S’il est exact que, compte tenu du secret médical, l’employeur n’a pas accès à l’ensemble des informations de nature médicale ayant justifié les soins et arrêts de travail litigieux, ce dernier n’est pas pour autant privé de la possibilité de faire état, par tous moyens, d’éléments accréditant le rôle d’une cause totalement étrangère au travail dans l’interruption d’activité et les soins pris en charge par la caisse.
Ainsi, l’accès, certes indirect par la voie de l’expertise judiciaire, aux pièces médicales d’un salarié n’est pas fermé, mais seulement conditionné à la présentation d’éléments pertinents laissant supposer que la présomption d’imputabilité pourrait être renversée.

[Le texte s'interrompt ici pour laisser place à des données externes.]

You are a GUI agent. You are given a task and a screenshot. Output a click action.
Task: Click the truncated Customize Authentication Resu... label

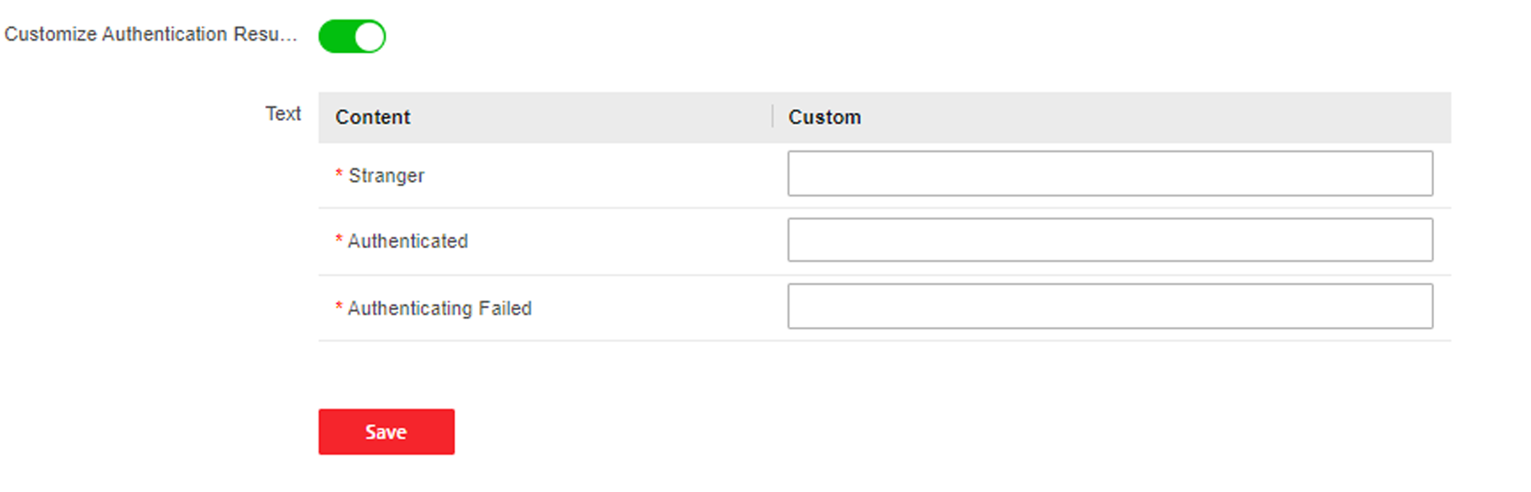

Dans ces conditions, il y a lieu de considérer que le moyen soutenu par l’employeur n’est pas fondé et la société, [2] sera déboutée à ce titre de sa demande d’inopposabilité de l’ensemble des arrêts et des soins dont a bénéficié Mme, [V] ainsi que de sa demande de communication de l’entier dossier médical de la salariée.

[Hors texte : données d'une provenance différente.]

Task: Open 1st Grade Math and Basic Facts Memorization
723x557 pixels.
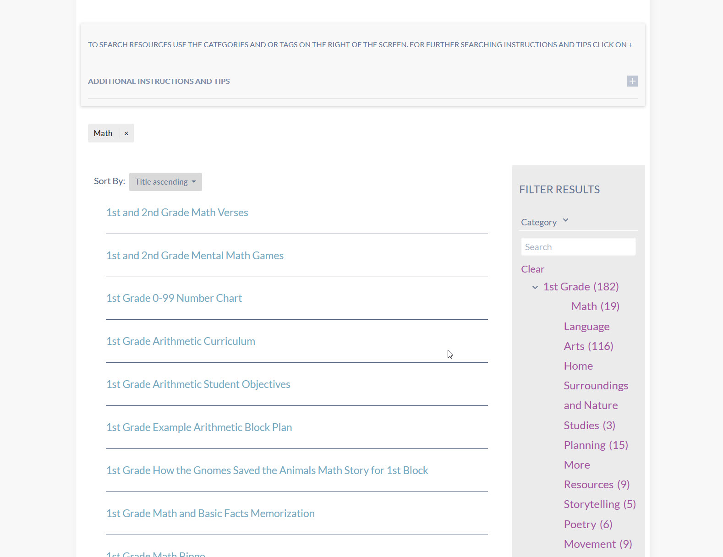Action: [x=210, y=513]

Sur la demande d’expertise
L’article 144 du code de procédure civile dispose que les mesures d’instruction peuvent être ordonnées en tout état de cause dès lors que le juge ne dispose pas d’éléments suffisants pour statuer.
En l’espèce, la société, [2] sollicite la mise en œuvre d’une expertise en vue de déterminer si l’ensemble des arrêts et des soins dont a bénéficié Mme, [V] sont en lien direct, certain et exclusif avec l’accident du travail du 29 janvier 2018.
La CPAM des Bouches-du-Rhône s’y oppose, indiquant, après avoir pris connaissance du rapport médical du médecin-conseil de l’employeur, accepter l’inopposabilité des prestations servies à l’assurée postérieurement à la date proposée, à savoir le 21 novembre 2018.
Dès lors, le tribunal, qui constate qu’aucun litige d’ordre médical ne persiste, prononcera, sans ordonner d’expertise médicale, l’inopposabilité de la prise en charge des arrêts et des soins servis postérieurement au 21 novembre 2018.
Sur les dépens
En présence d’un accord partiel, chacune des parties conservera la charge de ses propres dépens en application de l’article 696 du code de procédure civile.
PAR CES MOTIFS,
Le tribunal, statuant par jugement contradictoire rendu en premier ressort,
DÉCLARE recevable le recours de la société, [1] à l’encontre de la décision de la commission de recours amiable de la CPAM des Bouches-du-Rhône du 18 janvier 2020, confirmant la décision de ladite caisse de prendre en charge, au titre de la législation professionnelle, l’ensemble des arrêts et des soins dont a bénéficié Mme, [G], [V] à la suite de l’accident du travail dont elle a été victime le 29 janvier 2018 ;
DÉCLARE inopposable à la société, [1] la prise en charge des arrêts et des soins dont a bénéficié Mme, [G], [V] postérieurement au 21 novembre 2018 ;
DÉBOUTE la société, [1] du surplus de ses demandes ;
DIT que chaque partie conservera la charge de ses propres dépens.
Conformément aux dispositions de l’article 538 du code de procédure civile, tout appel de la présente décision doit être formé, à peine de forclusion, dans le délai d’un mois à compter de sa notification.
Ainsi jugé et prononcé par mise à disposition au greffe le 17 mars 2026.